The (d)evolution of Oakland’s defensive play
“Dribble-penetration got teams to the basket and wide-open 3s,” Kampe said. “We tried to take those 3s away and it led to wide-open layups. We have to fix that. It’s easy to talk about and show, but these are young kids … they have to learn and communicate. That’s the biggest problem. We’ve spent a lot of time on that the last few days. It’s not going to be fixed overnight because they’re freshmen.
“We’re going to find out (if Western Michigan) was an aberration in the next three games.”

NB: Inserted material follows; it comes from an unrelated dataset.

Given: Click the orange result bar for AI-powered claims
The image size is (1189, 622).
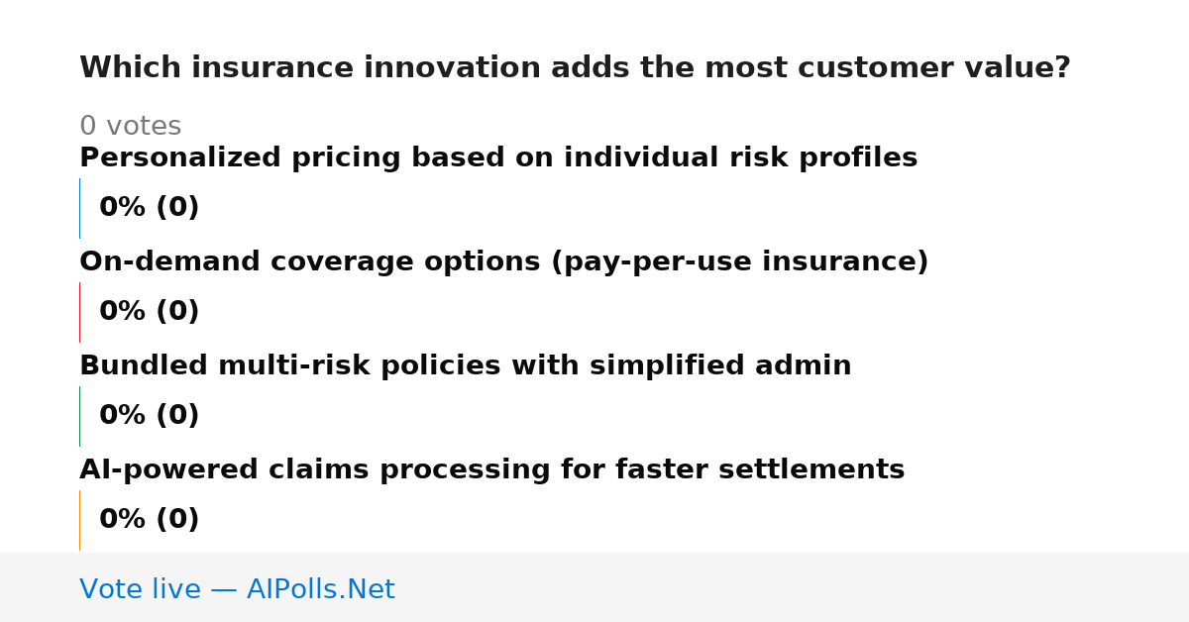Looking at the screenshot, I should click(x=79, y=520).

The Grizzlies are at North Dakota State tonight and visit acclaimed South Dakota State, which entered the mid-major poll for the first time this season at No. 23, Friday. Then preseason No. 1 Oral Roberts visits the O’rena Tuesday.
The Grizzlies’ defense was playing better during the season’s early games, before the scouting report on Oakland began its evolution.
“Our team defense was outstanding at the beginning of the year,” Kampe said. “We’re such a young team that grabbed the concepts early. Then people found we didn’t guard the ball-screen very well.”
Oakland’s first two league contests, both at home, came before they began getting exposed on defense. That resulted in an 18-point win over conference newcomer South Dakota (Dec. 1) and 13-point defeat of UMKC (Dec. 3).
“We were guarding the 3-point shot at about 29 percent,” Kampe said. “In two league games, the 3 was shot at 19 percent against us. Somewhere after the Ohio game, people figured out if they spread us out they’d get some open looks.”
Oakland’s defensive performance in this season has been poor enough to land the Grizzlies dead last in the conference in 3-point field goal defense (.362) through 14 games thus far. They are ninth out of 10 conference teams in overall field goal defense (.478).
“We’ve not been good. It’s been a real struggle the last two weeks. … Our young kids are going to figure it out and we’re going to be OK,” Kampe said.